Reading through the Business of Fashion Sustainability Index (a Sustainability Action Plan) over the weekend (The Sustainability Gap: How Fashion Measures Up) I came across this Key Outcome which really resonated with me: “Discourse Outpaces Action: Companies need to move past target-setting to demonstrate tangible progress.”. It’s something I’ve come across constantly in my current research assistant work looking at certifications and claims being used by fashion brands. There are a huge majority making claims about how they’re sustainable and changing their ways to be greener. But the language is vague, there’s no dates or deadlines, nothing measurable and most importantly no evidence that they’re actually taking action. When looking at this it’s easy to see why the fashion industry gets a bad wrap for greenwashing.
Whilst the fashion industry can be pulled up for talking about sustainability without taking action I think something that can be taken from many fashion brands is that when they do have a Sustainability Action Plan they make it accessible and palatable to their consumers. I think this is perhaps a very overlooked aspect of Sustainability Action Plans, second only to taking action. From time reviewing Sustainability action plans it appears that they are too frequently designed as huge, linear reports. They’re designed as if to be printed into a physical, high gloss report or read sequentially as a PDF. But I think this misses the point. A Sustainability Action Plan is only useful if:
People know it exists.
It can be referenced and referred to for clarification quickly and easily.

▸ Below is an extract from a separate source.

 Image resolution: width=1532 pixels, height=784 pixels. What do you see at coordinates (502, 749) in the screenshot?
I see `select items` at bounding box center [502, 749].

It can be understood by many stakeholders across many different contexts and sectors.
I feel like the SDGs are doing a better job of this by presenting their information as an interactive platform that can be navigated by the user in a way that fits the user’s goals, rather than a linear report style document that is tedious to access.
The SDGs site is by no means the gold standard. Whilst it’s easy to access a high level overview of what each goal is about by clicking on a tile to see an infographic, I still find that their navigation to the Targets and Indicators is very easy to miss. It can even be easy to miss the infographic if you don’t scroll. I think this is because they place the Related Topics above the fold and many of us now associate that with being at the end of content, e.g. the end of a blog post, directing you to other things you might be interested in.